The point of the entire thread is that "Glassdoor says this person makes 170k" is misleading because Amazon is unique with these salary caps. Even executives do not make higher than 160k (or 185k in SF) salary, so looking at that number on Glassdoor or levels.fyi doesn't tell you much. If you are trying to determine an Amazonian's compensation (as this thread was trying to do) you need to be aware that the salary number alone is not an indicator of total compensation.
It is materially different from other FAANGs, because AFAIK other FAANGs may give high proportions of their pay in stock, but they do not have a hard cap for salary. At Google, when promoted to VP level you may still get a 10% salary bump along with your 50% stock increase. But at Amazon, after you reach $160k you will never get a salary bump again. This leads to confusion for people that aren't familiar with the stock grants because if they are comparing Google vs Amazon pay, they may go to Glassdoor see that a Senior Developer at Google makes $300k salary while an Amazon Senior Dev makes $160k, and not understand why there is such disparity.
It was just an example, not referring to an actual position. There isn't even an actual title called "Senior Developer" at neither Google nor Amazon. If you want a real job title to go look at, look at the pay for an L7 SDE at both G and Amazon. At Google: $270k salary, at Amazon: $160k salary (according to levels.fyi)
I swear half the comments on this site are just nitpicking "nuh uh you are wrong about this tiny one word in your comment" while ignoring the actual point of the discussion.
There's Senior SWE title. I assumed that was what you meant. They comprise the bulk of Google's engineering, and their base is about $180K. Everything else depends on performance or lack thereof.
That's fair. I meant it more of an abstract "a developer who is in a more senior position at the company" rather than explicitly someone with the title "Senior [Developer/SWE]", but I can see why my comment was confusing.
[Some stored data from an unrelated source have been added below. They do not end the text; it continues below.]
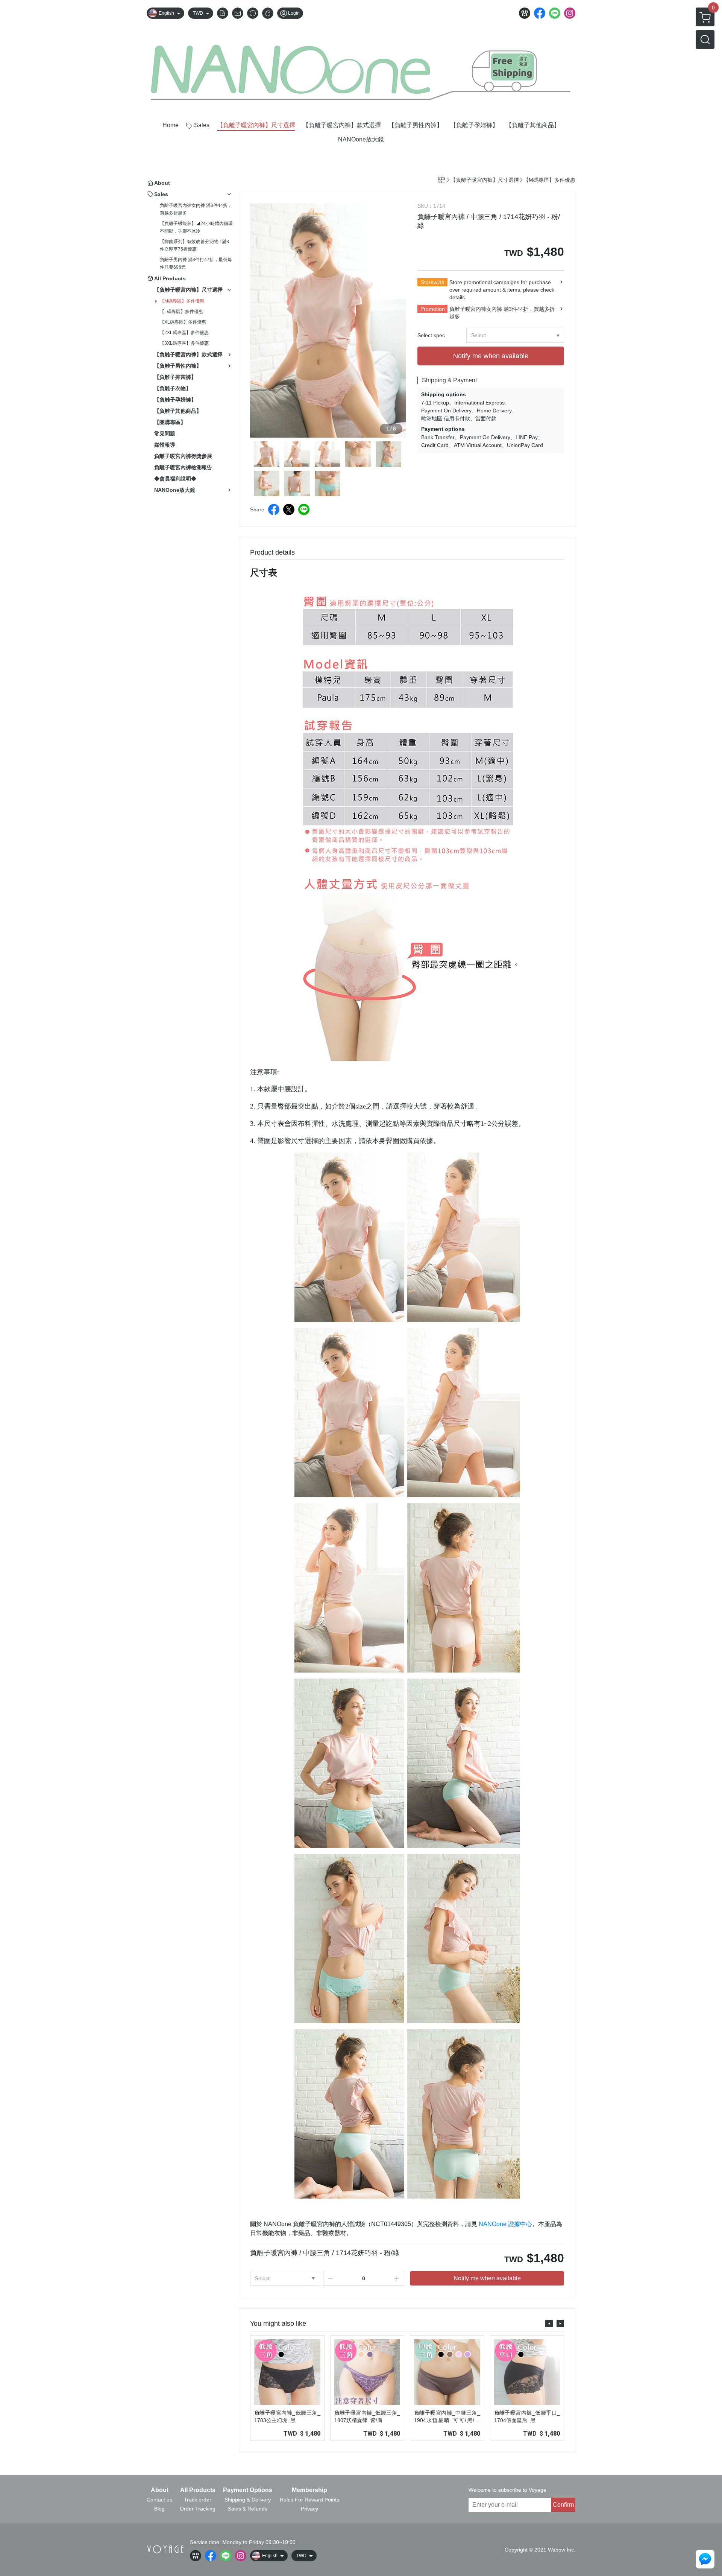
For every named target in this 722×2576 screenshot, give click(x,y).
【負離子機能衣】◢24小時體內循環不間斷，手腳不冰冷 (196, 227)
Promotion (432, 309)
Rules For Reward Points (309, 2499)
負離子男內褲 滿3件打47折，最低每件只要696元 (196, 263)
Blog (159, 2508)
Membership (309, 2490)
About (159, 2490)
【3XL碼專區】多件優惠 (184, 343)
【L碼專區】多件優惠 (181, 311)
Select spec (431, 335)
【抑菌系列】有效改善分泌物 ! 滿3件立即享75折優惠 (194, 245)
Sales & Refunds (247, 2508)
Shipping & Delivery (247, 2499)
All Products (197, 2490)
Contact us (159, 2499)
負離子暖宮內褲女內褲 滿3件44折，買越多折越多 (196, 209)
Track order (197, 2499)
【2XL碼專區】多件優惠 (184, 332)
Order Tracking (197, 2508)
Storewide (432, 282)
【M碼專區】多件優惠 (182, 301)
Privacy (309, 2508)
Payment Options (247, 2490)
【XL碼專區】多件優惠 (183, 322)
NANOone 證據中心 (505, 2224)
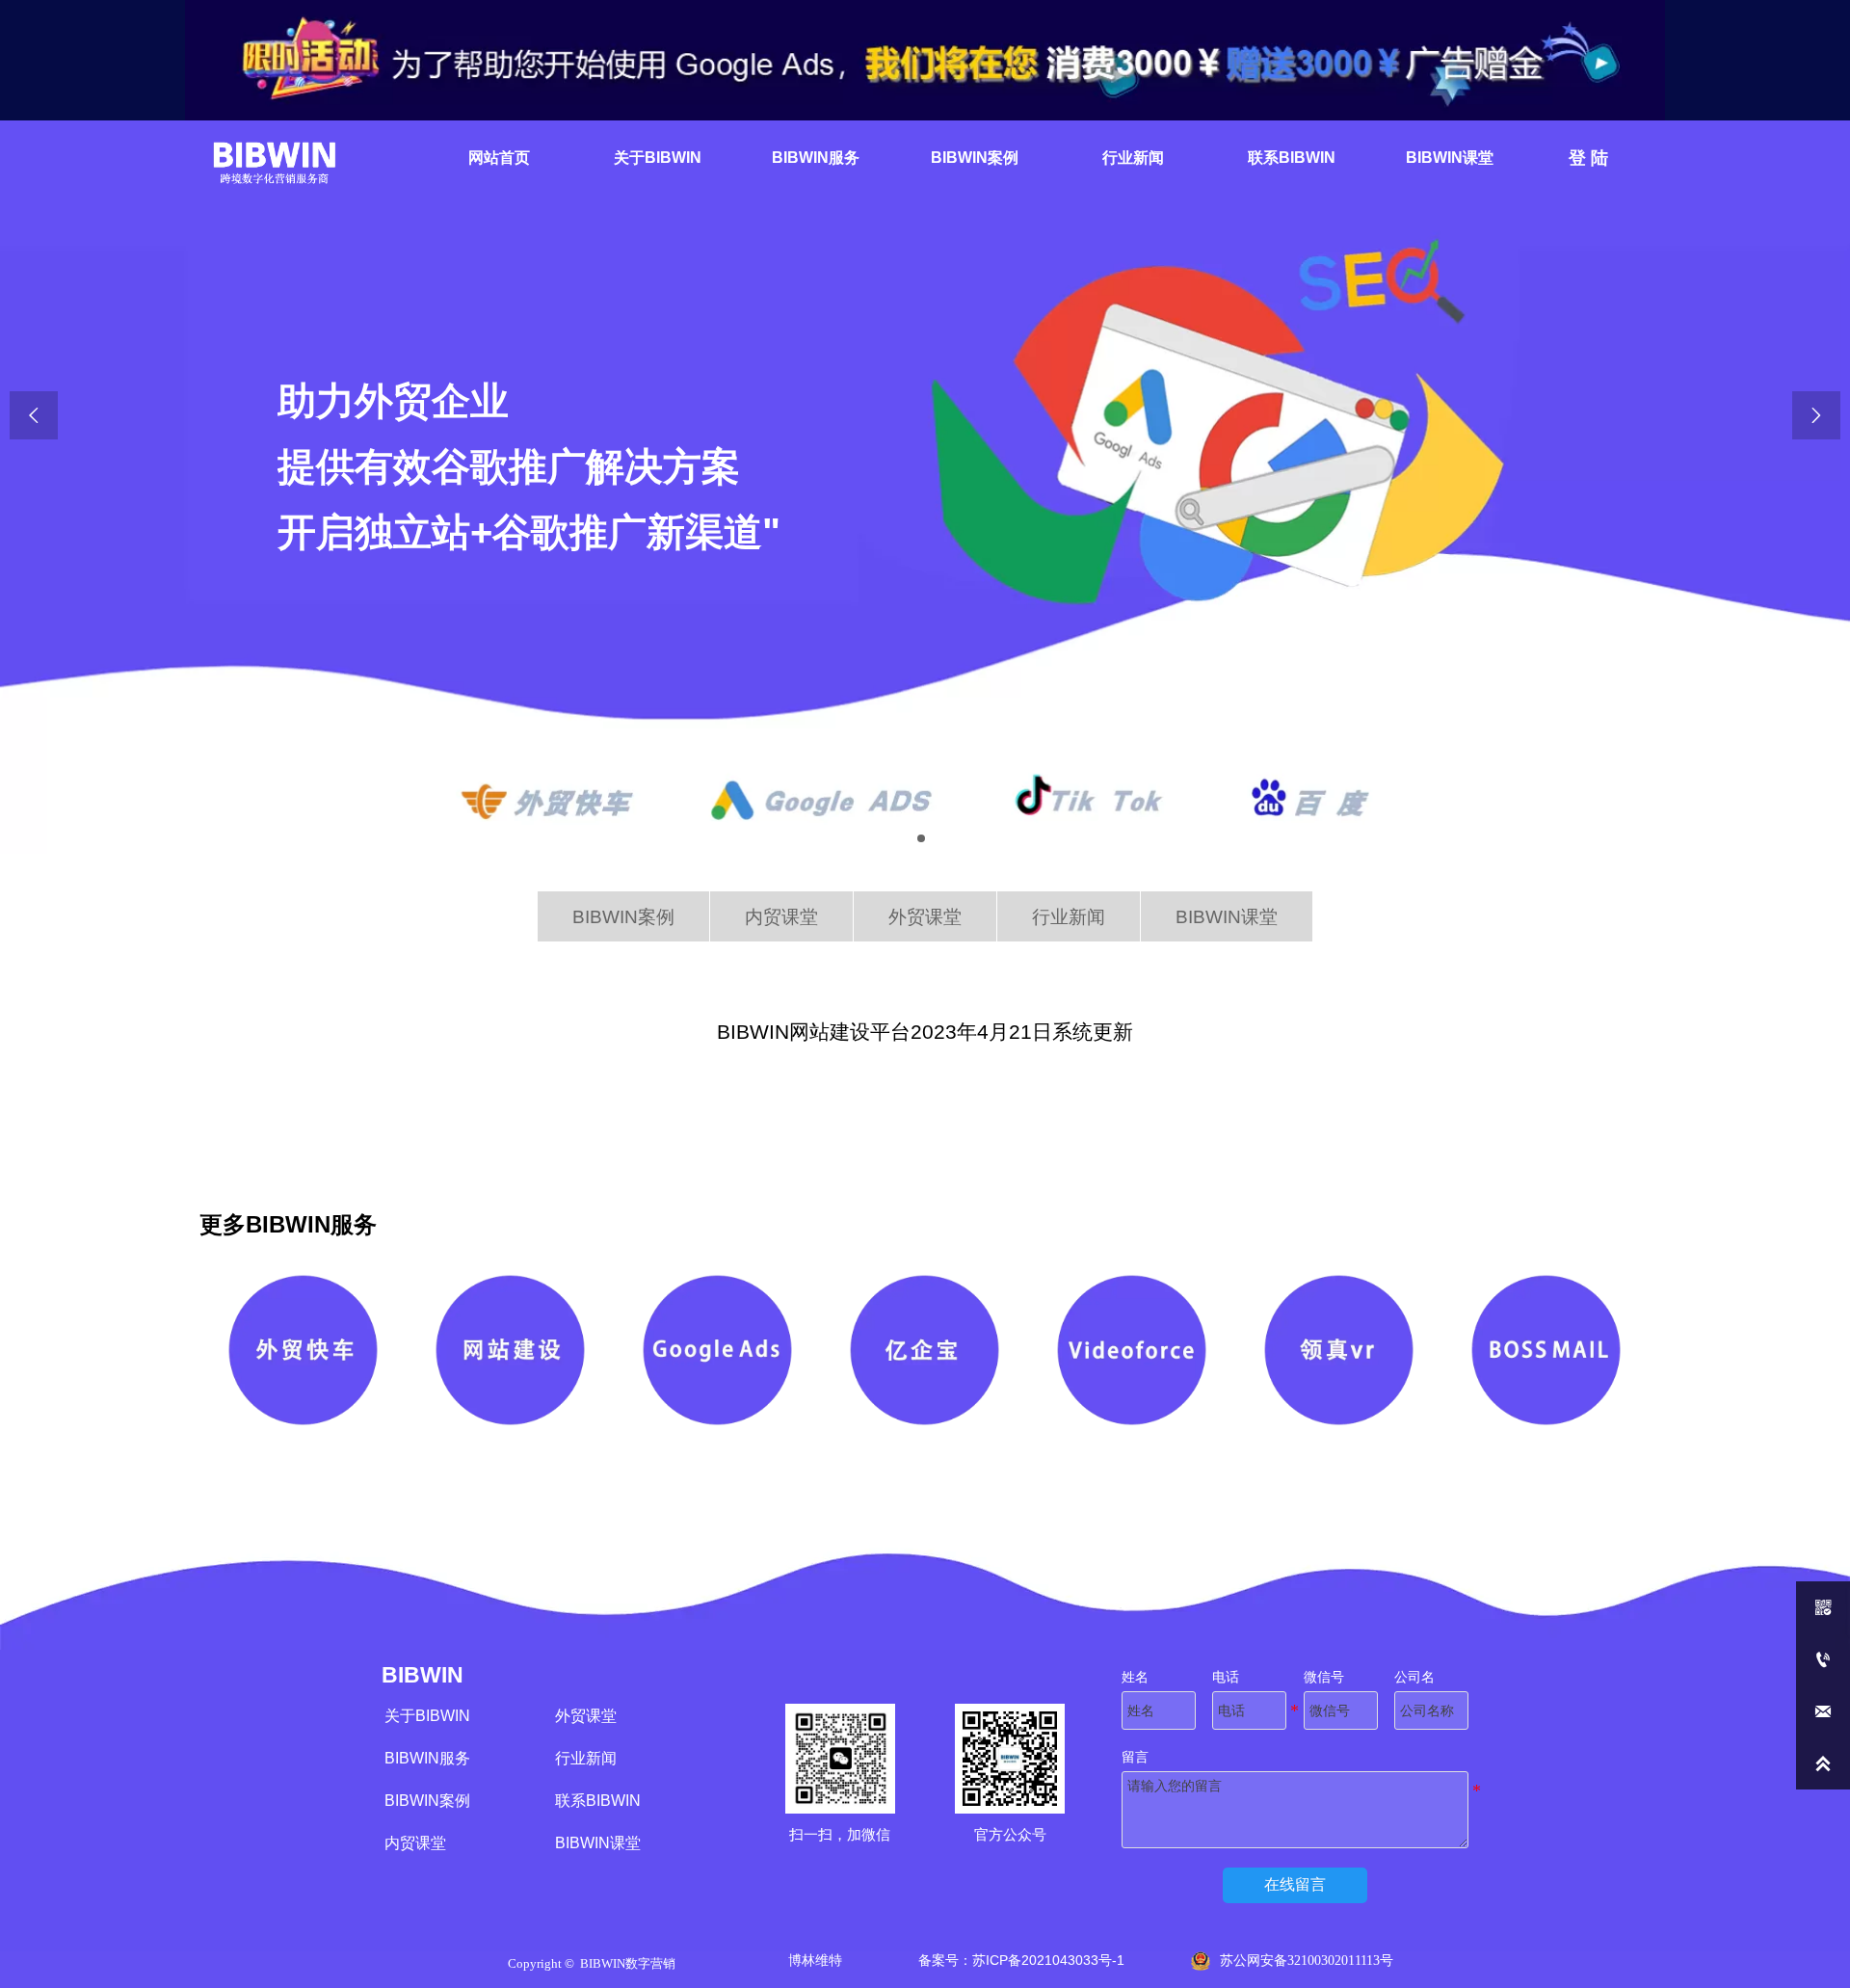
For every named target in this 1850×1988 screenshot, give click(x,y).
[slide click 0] (921, 838)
The point of the entire thread is that "Glassdoor says this person makes 170k" is misleading because Amazon is unique with these salary caps. Even executives do not make higher than 160k (or 185k in SF) salary, so looking at that number on Glassdoor or levels.fyi doesn't tell you much. If you are trying to determine an Amazonian's compensation (as this thread was trying to do) you need to be aware that the salary number alone is not an indicator of total compensation.
It is materially different from other FAANGs, because AFAIK other FAANGs may give high proportions of their pay in stock, but they do not have a hard cap for salary. At Google, when promoted to VP level you may still get a 10% salary bump along with your 50% stock increase. But at Amazon, after you reach $160k you will never get a salary bump again. This leads to confusion for people that aren't familiar with the stock grants because if they are comparing Google vs Amazon pay, they may go to Glassdoor see that a Senior Developer at Google makes $300k salary while an Amazon Senior Dev makes $160k, and not understand why there is such disparity.